Convert the entries below, from the first line up to and including the line containing "Looking at the screenshot, I should 402,111.", into a JSON list of strings with one string per line, omitting any blank lines.

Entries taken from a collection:

____

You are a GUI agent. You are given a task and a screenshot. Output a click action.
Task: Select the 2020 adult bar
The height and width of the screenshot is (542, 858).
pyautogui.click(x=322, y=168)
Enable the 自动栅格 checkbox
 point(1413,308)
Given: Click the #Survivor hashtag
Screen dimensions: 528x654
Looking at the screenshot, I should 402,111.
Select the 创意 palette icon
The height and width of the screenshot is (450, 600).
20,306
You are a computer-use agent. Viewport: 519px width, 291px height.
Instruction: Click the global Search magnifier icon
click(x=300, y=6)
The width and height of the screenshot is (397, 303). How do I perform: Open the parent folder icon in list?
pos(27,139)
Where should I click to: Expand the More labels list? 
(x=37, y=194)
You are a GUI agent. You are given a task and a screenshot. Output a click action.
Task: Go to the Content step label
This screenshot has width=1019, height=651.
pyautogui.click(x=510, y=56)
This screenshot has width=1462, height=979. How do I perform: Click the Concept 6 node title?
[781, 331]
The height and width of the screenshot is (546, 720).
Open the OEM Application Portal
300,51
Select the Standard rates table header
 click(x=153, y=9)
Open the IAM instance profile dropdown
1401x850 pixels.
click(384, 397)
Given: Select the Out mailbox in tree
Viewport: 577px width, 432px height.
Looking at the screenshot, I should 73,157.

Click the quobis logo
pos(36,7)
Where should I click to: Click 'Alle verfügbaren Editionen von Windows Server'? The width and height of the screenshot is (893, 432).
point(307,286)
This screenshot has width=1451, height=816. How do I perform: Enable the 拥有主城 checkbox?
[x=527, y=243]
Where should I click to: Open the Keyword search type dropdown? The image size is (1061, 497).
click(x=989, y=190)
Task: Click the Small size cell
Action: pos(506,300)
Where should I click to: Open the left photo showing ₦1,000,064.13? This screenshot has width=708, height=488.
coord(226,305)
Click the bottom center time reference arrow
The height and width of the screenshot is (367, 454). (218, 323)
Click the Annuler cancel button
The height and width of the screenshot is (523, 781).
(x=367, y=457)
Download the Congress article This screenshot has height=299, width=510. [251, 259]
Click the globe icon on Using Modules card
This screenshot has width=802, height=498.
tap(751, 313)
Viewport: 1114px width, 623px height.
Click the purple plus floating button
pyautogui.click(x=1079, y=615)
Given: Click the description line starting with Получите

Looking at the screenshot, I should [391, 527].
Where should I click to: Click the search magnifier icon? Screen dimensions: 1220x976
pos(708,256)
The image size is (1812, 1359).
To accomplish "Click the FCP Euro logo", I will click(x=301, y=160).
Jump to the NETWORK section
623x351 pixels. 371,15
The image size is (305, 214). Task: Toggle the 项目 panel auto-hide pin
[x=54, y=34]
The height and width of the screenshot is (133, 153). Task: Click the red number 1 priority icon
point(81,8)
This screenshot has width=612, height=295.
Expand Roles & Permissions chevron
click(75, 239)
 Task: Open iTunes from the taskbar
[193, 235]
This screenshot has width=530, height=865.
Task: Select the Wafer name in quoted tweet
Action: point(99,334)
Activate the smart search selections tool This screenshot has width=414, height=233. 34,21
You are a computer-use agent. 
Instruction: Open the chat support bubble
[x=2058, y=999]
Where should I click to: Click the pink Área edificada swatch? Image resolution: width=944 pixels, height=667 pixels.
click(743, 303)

____

SOLUTION BELOW:
[
  "You are a GUI agent. You are given a task and a screenshot. Output a click action.",
  "Task: Select the 2020 adult bar",
  "The height and width of the screenshot is (542, 858).",
  "pyautogui.click(x=322, y=168)",
  "Enable the 自动栅格 checkbox",
  " point(1413,308)",
  "Given: Click the #Survivor hashtag",
  "Screen dimensions: 528x654",
  "Looking at the screenshot, I should 402,111."
]